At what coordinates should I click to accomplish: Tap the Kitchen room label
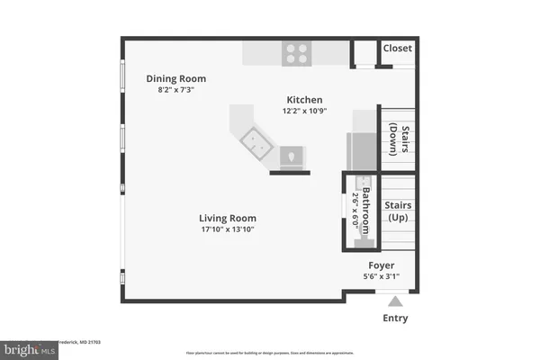(x=304, y=100)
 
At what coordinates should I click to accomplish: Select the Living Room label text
(x=228, y=218)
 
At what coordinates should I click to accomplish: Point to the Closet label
(x=396, y=50)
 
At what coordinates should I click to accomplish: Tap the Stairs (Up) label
(x=399, y=212)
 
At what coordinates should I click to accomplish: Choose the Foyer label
(x=382, y=266)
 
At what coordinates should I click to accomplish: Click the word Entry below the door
(x=395, y=318)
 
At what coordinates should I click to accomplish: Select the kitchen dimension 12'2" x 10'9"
(x=304, y=111)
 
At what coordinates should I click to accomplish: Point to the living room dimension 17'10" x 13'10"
(x=228, y=230)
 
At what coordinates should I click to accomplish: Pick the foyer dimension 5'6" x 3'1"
(x=382, y=277)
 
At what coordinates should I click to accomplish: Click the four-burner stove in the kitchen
(x=296, y=52)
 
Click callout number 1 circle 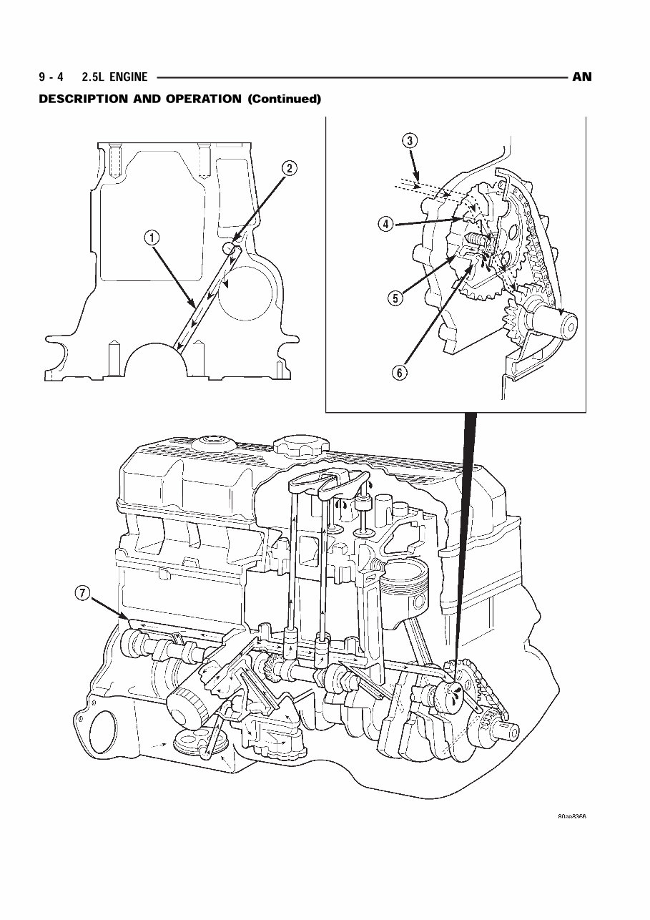point(152,238)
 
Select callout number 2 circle point(288,169)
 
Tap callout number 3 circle point(409,141)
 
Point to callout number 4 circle point(385,224)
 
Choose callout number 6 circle point(401,373)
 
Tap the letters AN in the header point(582,77)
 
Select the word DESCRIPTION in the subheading point(84,99)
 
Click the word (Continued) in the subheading point(284,99)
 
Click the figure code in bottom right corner point(571,817)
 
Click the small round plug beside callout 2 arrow point(229,248)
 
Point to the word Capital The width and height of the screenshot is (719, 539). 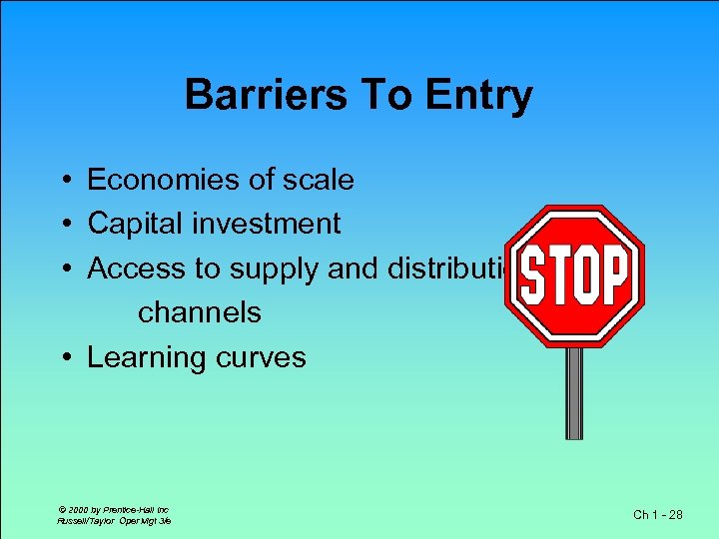click(130, 224)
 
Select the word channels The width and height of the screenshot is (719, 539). click(199, 312)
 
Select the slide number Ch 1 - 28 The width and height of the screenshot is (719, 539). click(659, 514)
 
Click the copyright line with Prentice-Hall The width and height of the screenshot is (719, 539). click(112, 509)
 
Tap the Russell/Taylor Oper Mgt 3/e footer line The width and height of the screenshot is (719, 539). click(113, 520)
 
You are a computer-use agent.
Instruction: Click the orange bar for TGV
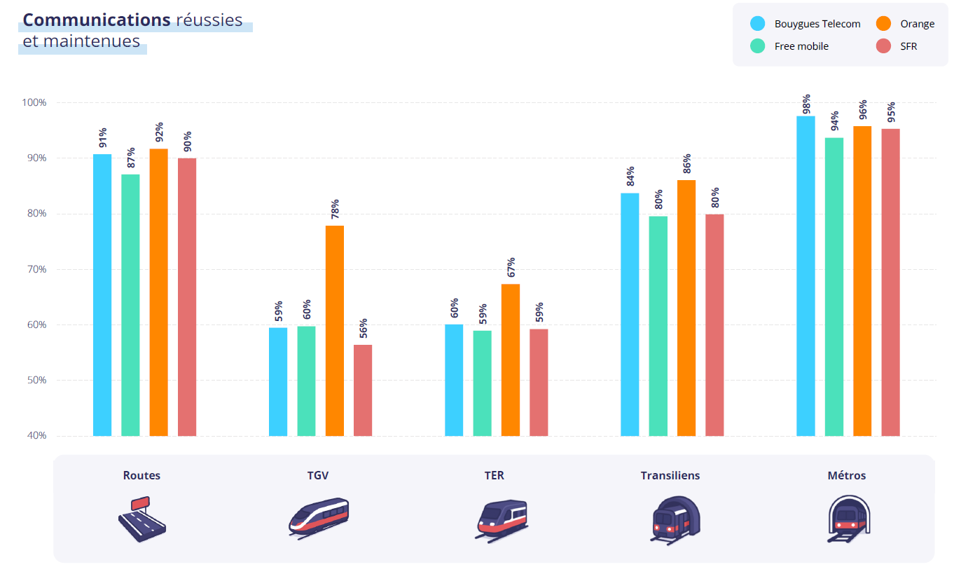pyautogui.click(x=334, y=330)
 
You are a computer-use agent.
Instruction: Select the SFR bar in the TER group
pyautogui.click(x=539, y=382)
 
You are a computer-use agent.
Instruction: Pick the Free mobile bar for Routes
pyautogui.click(x=130, y=305)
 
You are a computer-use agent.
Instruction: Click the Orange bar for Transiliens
pyautogui.click(x=686, y=308)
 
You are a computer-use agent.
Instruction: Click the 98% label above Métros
pyautogui.click(x=806, y=103)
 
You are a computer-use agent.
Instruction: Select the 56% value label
pyautogui.click(x=363, y=329)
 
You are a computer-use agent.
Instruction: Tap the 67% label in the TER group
pyautogui.click(x=511, y=268)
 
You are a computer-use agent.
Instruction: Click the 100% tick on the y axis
pyautogui.click(x=33, y=102)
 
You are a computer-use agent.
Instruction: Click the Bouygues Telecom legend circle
pyautogui.click(x=757, y=23)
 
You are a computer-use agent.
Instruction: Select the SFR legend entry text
pyautogui.click(x=908, y=46)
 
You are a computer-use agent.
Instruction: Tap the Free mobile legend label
pyautogui.click(x=801, y=46)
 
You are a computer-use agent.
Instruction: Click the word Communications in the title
pyautogui.click(x=97, y=20)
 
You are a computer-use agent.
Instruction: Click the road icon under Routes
pyautogui.click(x=141, y=519)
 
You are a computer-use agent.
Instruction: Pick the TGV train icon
pyautogui.click(x=319, y=517)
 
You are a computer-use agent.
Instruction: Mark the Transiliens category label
pyautogui.click(x=670, y=475)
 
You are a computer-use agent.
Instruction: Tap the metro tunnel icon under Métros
pyautogui.click(x=847, y=519)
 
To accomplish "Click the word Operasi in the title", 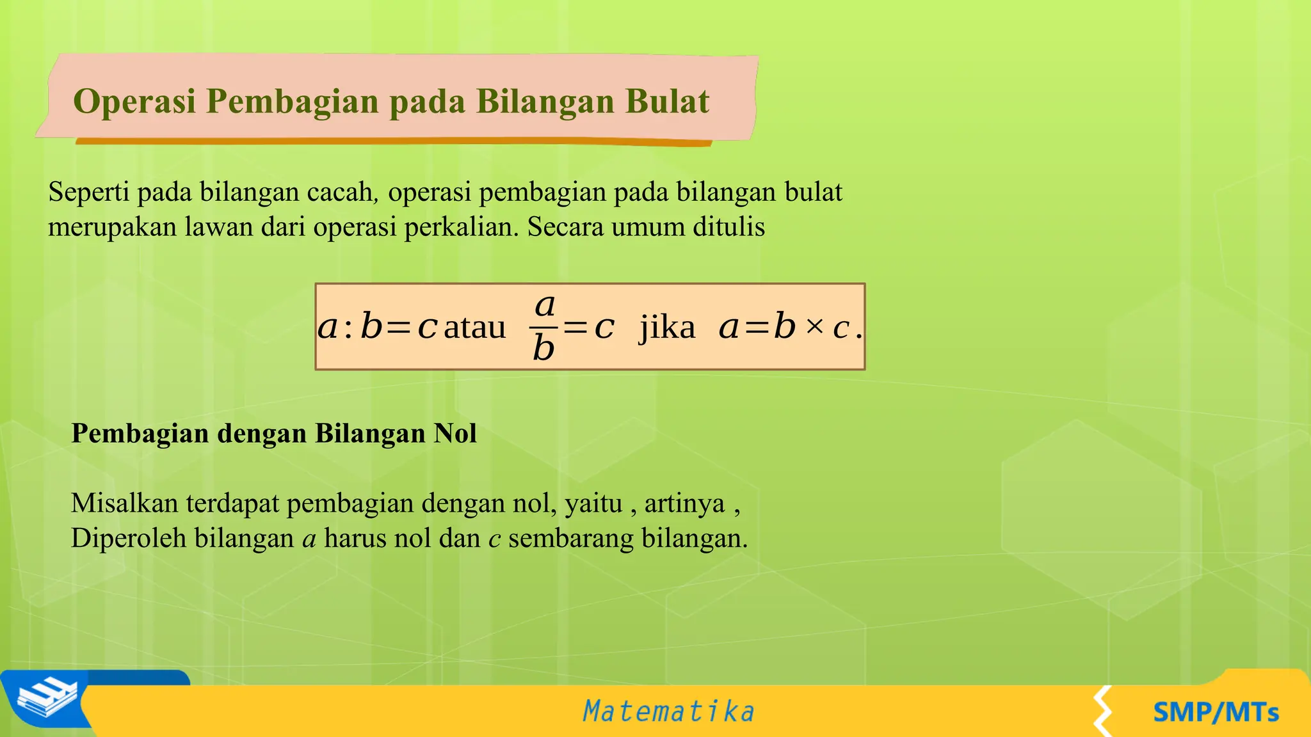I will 134,101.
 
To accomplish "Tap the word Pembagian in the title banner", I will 292,102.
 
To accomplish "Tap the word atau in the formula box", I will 474,328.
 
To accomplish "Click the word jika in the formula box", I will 667,328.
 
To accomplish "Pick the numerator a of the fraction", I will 544,305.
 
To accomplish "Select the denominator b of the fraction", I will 543,349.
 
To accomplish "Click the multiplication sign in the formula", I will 814,327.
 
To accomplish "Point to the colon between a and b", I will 348,329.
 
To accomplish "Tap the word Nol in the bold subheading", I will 455,434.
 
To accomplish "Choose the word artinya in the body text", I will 684,504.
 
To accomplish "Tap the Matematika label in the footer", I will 668,711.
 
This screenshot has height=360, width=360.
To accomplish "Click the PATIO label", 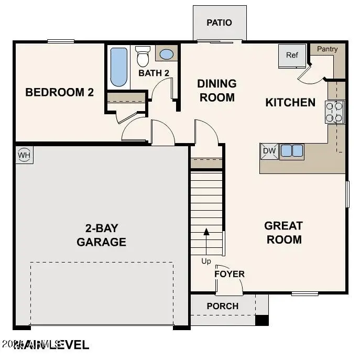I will [x=219, y=23].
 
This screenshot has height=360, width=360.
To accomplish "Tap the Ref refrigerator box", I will [x=292, y=55].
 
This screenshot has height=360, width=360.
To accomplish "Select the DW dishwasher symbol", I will [x=269, y=151].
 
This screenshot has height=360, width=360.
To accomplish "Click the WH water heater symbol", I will [x=24, y=155].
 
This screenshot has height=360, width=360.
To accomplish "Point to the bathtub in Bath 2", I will [x=119, y=67].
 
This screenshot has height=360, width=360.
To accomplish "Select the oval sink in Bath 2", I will [x=167, y=54].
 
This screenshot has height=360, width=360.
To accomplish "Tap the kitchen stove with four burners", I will [x=335, y=112].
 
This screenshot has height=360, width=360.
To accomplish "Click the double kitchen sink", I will [x=292, y=151].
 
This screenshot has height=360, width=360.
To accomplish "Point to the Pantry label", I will [x=328, y=49].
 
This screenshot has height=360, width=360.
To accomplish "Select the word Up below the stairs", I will [x=206, y=261].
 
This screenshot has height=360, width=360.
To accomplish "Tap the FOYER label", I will [x=230, y=274].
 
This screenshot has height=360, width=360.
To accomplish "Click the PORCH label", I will [x=222, y=306].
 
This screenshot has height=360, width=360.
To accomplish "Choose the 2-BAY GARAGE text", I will [x=101, y=235].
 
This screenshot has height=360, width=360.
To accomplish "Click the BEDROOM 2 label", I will [x=59, y=93].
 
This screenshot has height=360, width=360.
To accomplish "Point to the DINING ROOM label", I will [x=216, y=91].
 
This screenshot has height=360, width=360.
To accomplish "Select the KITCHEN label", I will [x=290, y=102].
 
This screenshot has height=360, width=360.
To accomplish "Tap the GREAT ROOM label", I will [x=283, y=233].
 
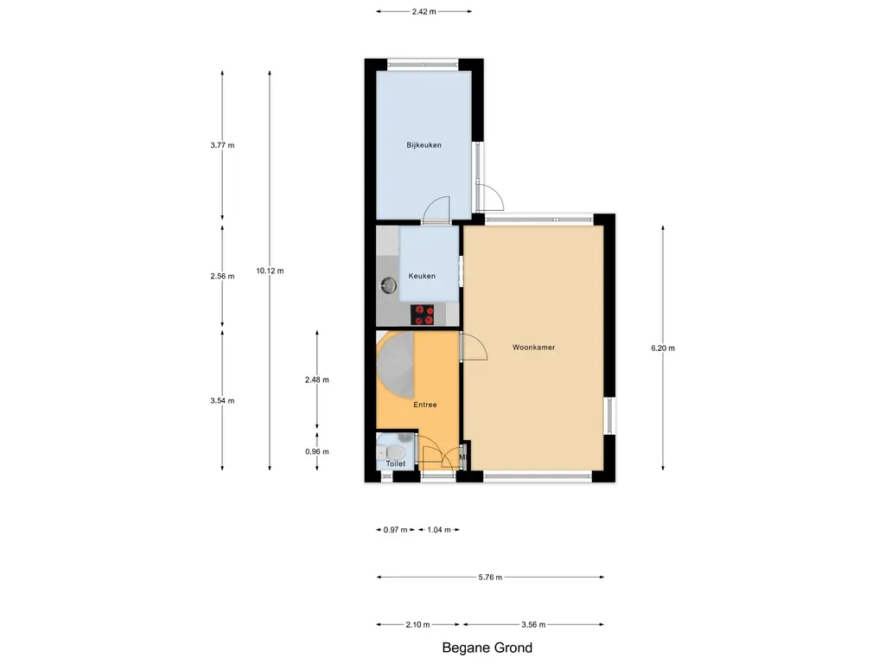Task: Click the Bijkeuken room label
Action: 423,145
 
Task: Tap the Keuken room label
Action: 422,276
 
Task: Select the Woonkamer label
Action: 532,348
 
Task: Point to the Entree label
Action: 424,405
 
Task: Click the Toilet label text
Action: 395,464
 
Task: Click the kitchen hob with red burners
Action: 423,315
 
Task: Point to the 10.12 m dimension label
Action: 270,271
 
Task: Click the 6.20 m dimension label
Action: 663,348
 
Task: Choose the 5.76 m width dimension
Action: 490,577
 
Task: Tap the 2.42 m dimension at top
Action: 423,11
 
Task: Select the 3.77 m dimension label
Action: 222,145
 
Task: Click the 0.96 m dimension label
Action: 317,451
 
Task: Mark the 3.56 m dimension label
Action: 533,625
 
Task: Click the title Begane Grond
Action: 487,648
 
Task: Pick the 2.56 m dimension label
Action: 222,277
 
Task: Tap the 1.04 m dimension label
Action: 440,530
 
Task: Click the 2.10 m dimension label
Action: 419,625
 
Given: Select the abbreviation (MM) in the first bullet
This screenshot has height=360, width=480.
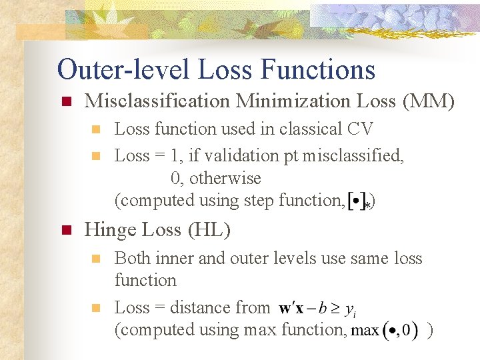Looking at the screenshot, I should [428, 101].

---+---

**Exercise aim:** Copy the listing lines from the one holding "Click the copyright" through the one holding "Tap the Russell/Taylor", inclusive, swapping "footer" for "bottom" and leaving all else unchanged.

**Result:**
Click the copyright line with Prentice-Hall The width and height of the screenshot is (719, 539). click(112, 509)
 
Tap the Russell/Taylor Oper Mgt 3/e bottom line The width and height of the screenshot is (719, 539). click(113, 520)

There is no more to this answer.